- **Passage shown**:
-.-.-
How do you start an online game?

161Wednesday, 12 March 2014 11:34
World and European championships provide ideal space for maneuvring, both in terms of number of sessions and participants. Purely random (still with constraint of team or country) scheme does not seem to reasonable at all -- though to use it as a part of any other scheme looks acceptable. IMHO, best scenario is: equally-matched scheme to days 1-2, then top 20-25% struggle within a group for prizes + side-event for the rest of players.
160Wednesday, 12 March 2014 10:09
But what about the idea to split a tournaments in two at certain point? (One can use "stepping", for instance, cut top-24 after session 4, then top-16 after next session, then top-12 etc.).
In ma-any other sports it is quite acceptable that "toppers" play THEIR event fighting for the prizes while all others may play in "side-event" which still may gather a bunch of players (and may be processed separately, with lower MERS coefficient).
And, surely, such schemes are pointless for 1-day events.
159Wednesday, 12 March 2014 09:57
Second day may require more time between session to organise proper sitting. Please, be careful here, "more" in this case means that 15 min is no good though 20-30 minutes is quite acceptable. Current software provides "no-problems" seating (say, in 5 min) for 6 sessions starting from 32 players, 8 sessions -- starting from 60 players. More players-sized 2-day events are welcome (they are easier to be calculated)!
158Wednesday, 12 March 2014 09:52
Now, let's move to "longer tournaments" as stated.
2-days event may use 6-10 sessions, depending on rules, transportation factor (somebody needs to catch a train?), cultural program etc. Sophisticated software (like RiTour.exe) may produce seating for the first 4 session right "on spot", so the first day is "clean" for organisers. Of cause, provided there is no protocol errors.
-.-.-
- **Given data**:
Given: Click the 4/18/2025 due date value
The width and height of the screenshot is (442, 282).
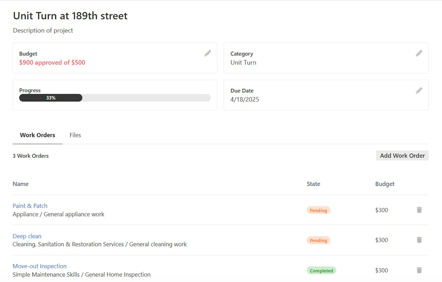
-.-.-
- **Challenges**:
1 - Answer these from the forum posts on tournament schemes:
(a) Which software is named as able to produce seating for the first 4 sessions on the spot?
(b) On the second day, how much time between sessions is called quite acceptable?
(c) For what kind of events are split-tournament schemes called pointless?
2 - Write down the part of the forum posts on tournament schemes from "159Wednesday, 12 March" to "no protocol errors.", with no changes.

- **Results for each task**:
1 -
(a) RiTour.exe
(b) 20-30 minutes
(c) 1-day events

2 -
159Wednesday, 12 March 2014 09:57
Second day may require more time between session to organise proper sitting. Please, be careful here, "more" in this case means that 15 min is no good though 20-30 minutes is quite acceptable. Current software provides "no-problems" seating (say, in 5 min) for 6 sessions starting from 32 players, 8 sessions -- starting from 60 players. More players-sized 2-day events are welcome (they are easier to be calculated)!
158Wednesday, 12 March 2014 09:52
Now, let's move to "longer tournaments" as stated.
2-days event may use 6-10 sessions, depending on rules, transportation factor (somebody needs to catch a train?), cultural program etc. Sophisticated software (like RiTour.exe) may produce seating for the first 4 session right "on spot", so the first day is "clean" for organisers. Of cause, provided there is no protocol errors.